Catti-brie realized that was the next line and her quill went to work. Drizzt was talking again, but she hardly heard him. She did catch a few words, though, and she stopped writing, her gaze lifting from the parchment to consider the drow. He was speaking again of going off alone!

"The verse was for us two," Catti-brie reminded him.

"The dark trail leads to my father," Drizzt replied, "a drow you have never met."

"Yer point being?" Catti-brie asked.

"The trail is for me to walk ..."

"With meself," Catti-brie said determinedly. "Don't ye be doing that again!" she scolded. "Ye walked off once on me, and nearly brought ruin upon yerself and us all for yer stupidity!"

Drizzt swung about and eyed her directly. How he loved this woman!
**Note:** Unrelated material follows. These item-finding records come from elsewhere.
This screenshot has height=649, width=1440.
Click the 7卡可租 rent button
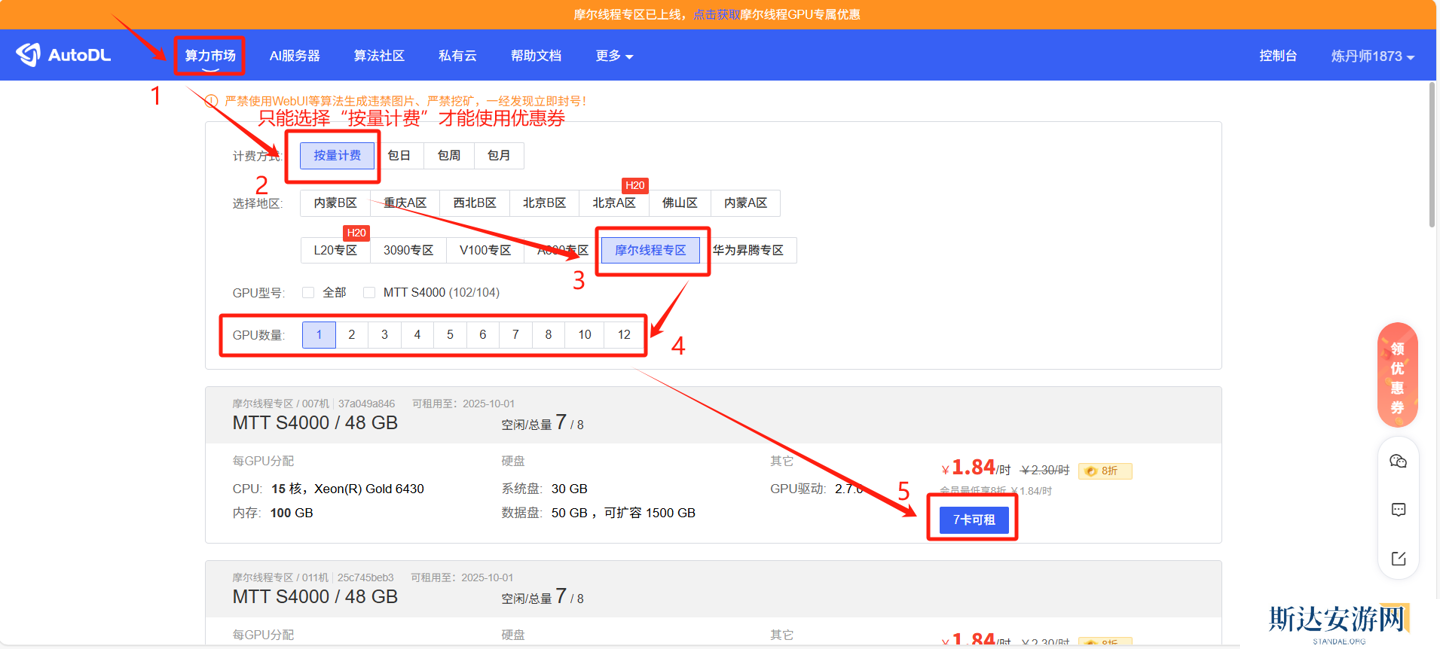tap(973, 520)
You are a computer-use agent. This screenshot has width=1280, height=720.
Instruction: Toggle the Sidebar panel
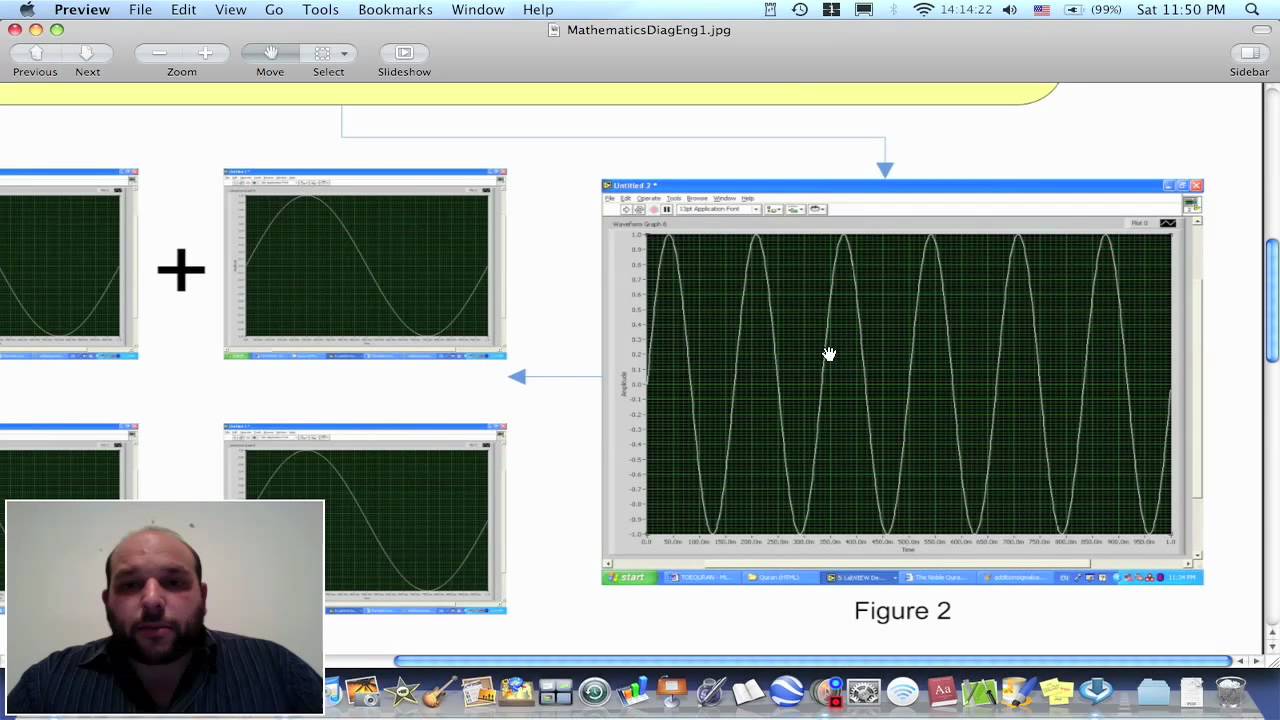pyautogui.click(x=1249, y=52)
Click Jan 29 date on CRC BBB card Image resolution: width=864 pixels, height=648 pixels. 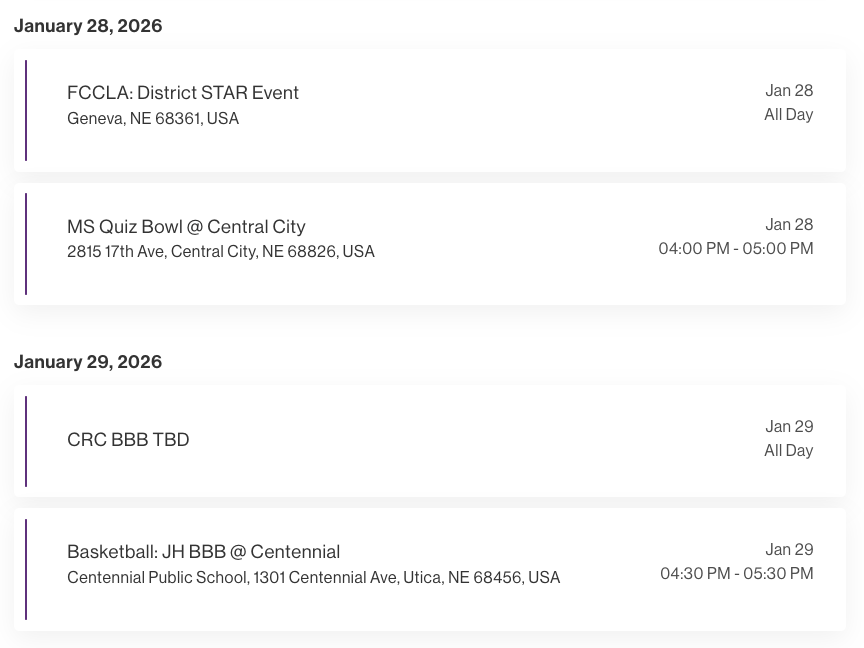[790, 427]
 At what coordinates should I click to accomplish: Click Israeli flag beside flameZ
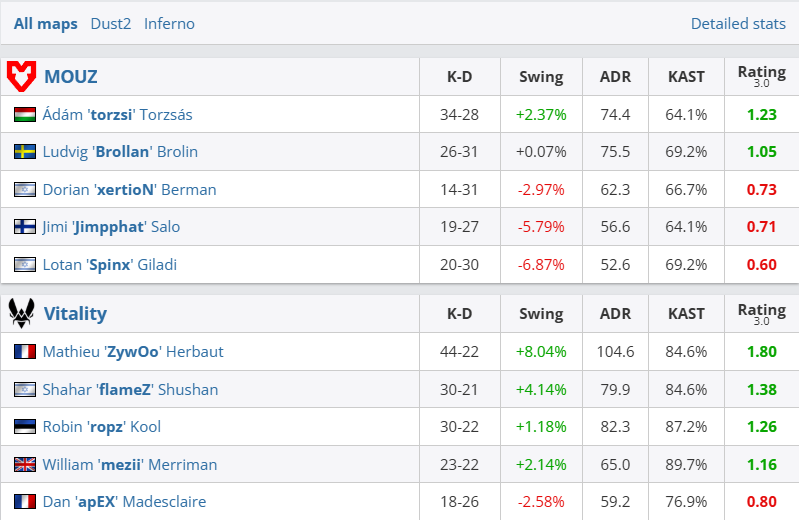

He knew that he could not argue the point with her, knew that whatever arguments he might present, she would defeat them, or simply ignore them.

"I'm going with ye, all the way," Catti-brie said, no compromise in her firm tone. "And me thinkin's that Deudermont and Harkle, and maybe a few o' the others're coming along, too. And just ye try to stop us, Drizzt Do'Urden!"

Drizzt began to reply, but changed his mind. Why bother? He would never talk his friends into letting him walk this dark course alone. Never.

He looked back out to the dark sea and to the moon and stars, his thoughts drifting back to Zaknafein and the "golden ring," the witch had held out to him.

"It will take at least two weeks to get back to port," he lamented.

"Three, if the wind doesn't come up strong," Catti-brie put in, her focus never leaving the all-important parchment.

Not so far away, on the main deck just below the rail of the poop deck, Harkle Harpell rubbed his hands eagerly. He shared Drizzt's lament that all of this would take so very long, and had no stomach for another two or three weeks of rolling about on the empty water.

"The fog of fate," he mouthed quietly, thinking of his new, powerful spell, the enchantment that had brought him out to the Sea Sprite in the first place. The opportunity seemed perfect for him to energize his new spell once more.